The Case Against Continuous "Neuralese" in AI Reasoning
Coverage of lessw-blog
A recent post on LessWrong challenges the assumption that discrete tokens are merely a bandwidth constraint, proposing instead that they are fundamental to error correction in Large Language Models.
In a recent theoretical analysis, lessw-blog presents a counter-intuitive argument regarding the architecture of Large Language Models (LLMs) and the future of "Chain-of-Thought" reasoning. The post, titled The Case Against Continuous Chain-of-Thought (Neuralese), critiques the growing interest in continuous latent representations-often dubbed "neuralese"-as a superior medium for model reasoning.
The Context
Current LLM research frequently identifies the discrete token vocabulary (the actual words the model outputs) as a "bandwidth bottleneck." The intuition is straightforward: a model's internal hidden states contain rich, high-dimensional information, whereas converting that state into a single word throws much of that nuance away. Consequently, researchers have speculated that models could reason more effectively if they were allowed to pass these continuous "thoughts" directly to the next step, bypassing the lossy conversion to text.
The Gist
lessw-blog argues that this "bottleneck" is actually a critical feature for robustness. The post suggests that discrete tokens function as a necessary filter for noise. In a continuous latent space, there are no natural boundaries; signal and noise are semantically entangled. As a model reasons, minor noise can accumulate and drift without any mechanism to identify or correct it, because every point in continuous space is technically valid.

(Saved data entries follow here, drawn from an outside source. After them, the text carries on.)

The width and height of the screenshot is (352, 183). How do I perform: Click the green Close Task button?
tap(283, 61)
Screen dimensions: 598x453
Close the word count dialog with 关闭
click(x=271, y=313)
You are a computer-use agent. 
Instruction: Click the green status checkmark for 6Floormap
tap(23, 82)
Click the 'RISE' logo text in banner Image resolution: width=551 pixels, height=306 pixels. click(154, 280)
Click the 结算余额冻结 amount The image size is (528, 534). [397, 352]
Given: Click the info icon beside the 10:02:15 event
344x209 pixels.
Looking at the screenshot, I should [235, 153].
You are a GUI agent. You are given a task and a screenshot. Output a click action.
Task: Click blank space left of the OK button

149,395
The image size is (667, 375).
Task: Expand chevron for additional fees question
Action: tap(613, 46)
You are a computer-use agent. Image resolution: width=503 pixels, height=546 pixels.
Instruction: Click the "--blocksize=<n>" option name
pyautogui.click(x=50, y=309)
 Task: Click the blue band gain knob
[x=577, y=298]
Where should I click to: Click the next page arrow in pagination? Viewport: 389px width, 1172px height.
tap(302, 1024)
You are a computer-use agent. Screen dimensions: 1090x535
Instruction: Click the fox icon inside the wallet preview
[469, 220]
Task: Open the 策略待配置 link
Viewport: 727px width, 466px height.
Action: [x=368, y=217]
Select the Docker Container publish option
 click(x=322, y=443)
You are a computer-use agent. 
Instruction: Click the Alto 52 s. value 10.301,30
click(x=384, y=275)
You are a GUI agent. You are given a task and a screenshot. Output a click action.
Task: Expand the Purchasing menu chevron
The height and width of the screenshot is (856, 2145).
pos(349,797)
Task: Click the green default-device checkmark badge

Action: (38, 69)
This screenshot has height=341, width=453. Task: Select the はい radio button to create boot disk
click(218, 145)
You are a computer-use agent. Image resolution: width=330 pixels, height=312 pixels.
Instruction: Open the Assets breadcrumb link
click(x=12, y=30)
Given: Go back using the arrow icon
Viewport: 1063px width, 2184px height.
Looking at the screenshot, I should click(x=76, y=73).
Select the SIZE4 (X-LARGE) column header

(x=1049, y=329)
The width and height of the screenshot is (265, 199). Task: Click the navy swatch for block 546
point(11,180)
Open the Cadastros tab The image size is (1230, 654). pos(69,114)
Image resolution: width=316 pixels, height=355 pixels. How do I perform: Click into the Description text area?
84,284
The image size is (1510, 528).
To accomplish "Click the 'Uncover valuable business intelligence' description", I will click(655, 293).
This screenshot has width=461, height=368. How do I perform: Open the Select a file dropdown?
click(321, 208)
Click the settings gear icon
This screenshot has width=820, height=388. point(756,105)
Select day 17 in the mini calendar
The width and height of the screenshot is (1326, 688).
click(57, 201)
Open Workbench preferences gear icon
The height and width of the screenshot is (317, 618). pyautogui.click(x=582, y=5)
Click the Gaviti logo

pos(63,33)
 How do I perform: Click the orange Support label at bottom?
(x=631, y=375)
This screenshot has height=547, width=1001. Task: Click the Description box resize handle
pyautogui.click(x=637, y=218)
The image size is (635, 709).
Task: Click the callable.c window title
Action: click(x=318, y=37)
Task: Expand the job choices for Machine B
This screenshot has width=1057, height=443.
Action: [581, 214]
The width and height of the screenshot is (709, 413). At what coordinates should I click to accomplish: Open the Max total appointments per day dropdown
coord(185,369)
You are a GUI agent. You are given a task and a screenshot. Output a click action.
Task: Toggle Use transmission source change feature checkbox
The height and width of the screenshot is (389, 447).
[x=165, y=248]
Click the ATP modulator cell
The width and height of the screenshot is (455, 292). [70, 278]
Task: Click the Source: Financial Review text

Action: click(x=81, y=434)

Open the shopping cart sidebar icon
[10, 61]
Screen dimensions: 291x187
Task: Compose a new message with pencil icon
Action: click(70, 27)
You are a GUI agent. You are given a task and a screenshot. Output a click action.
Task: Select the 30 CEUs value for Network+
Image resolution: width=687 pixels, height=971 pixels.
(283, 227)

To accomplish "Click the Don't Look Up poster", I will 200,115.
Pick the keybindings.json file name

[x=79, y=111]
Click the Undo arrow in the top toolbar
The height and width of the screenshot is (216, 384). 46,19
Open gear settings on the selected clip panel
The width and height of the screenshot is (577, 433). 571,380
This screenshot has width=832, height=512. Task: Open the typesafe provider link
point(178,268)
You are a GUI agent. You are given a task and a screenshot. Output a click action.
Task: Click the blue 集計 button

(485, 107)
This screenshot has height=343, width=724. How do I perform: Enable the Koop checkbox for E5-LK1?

By forcing the model to collapse its state into a discrete token, the system effectively "snaps" the value to the nearest valid grid point, discarding the minor noise (the "fuzziness") in the process. The author posits that without this discretization step, long-chain reasoning becomes susceptible to unrecoverable drift, as the system lacks the ability to distinguish between a subtle change in meaning and a calculation error.
This perspective shifts the view of tokenization from a limitation to a stabilizing mechanism, suggesting that future architectures must retain symbolic, discrete processing to maintain reliability.
Read the full post on LessWrong
Key Takeaways
- Discrete tokens act as a noise filter, allowing models to 'snap' to valid concepts and discard minor errors.
- Continuous representations (neuralese) lack error boundaries, making it difficult to distinguish between signal and noise.
- The 'bandwidth bottleneck' of language is likely a feature that prevents error accumulation, rather than a bug.
- Purely continuous reasoning architectures may suffer from uncorrectable semantic drift.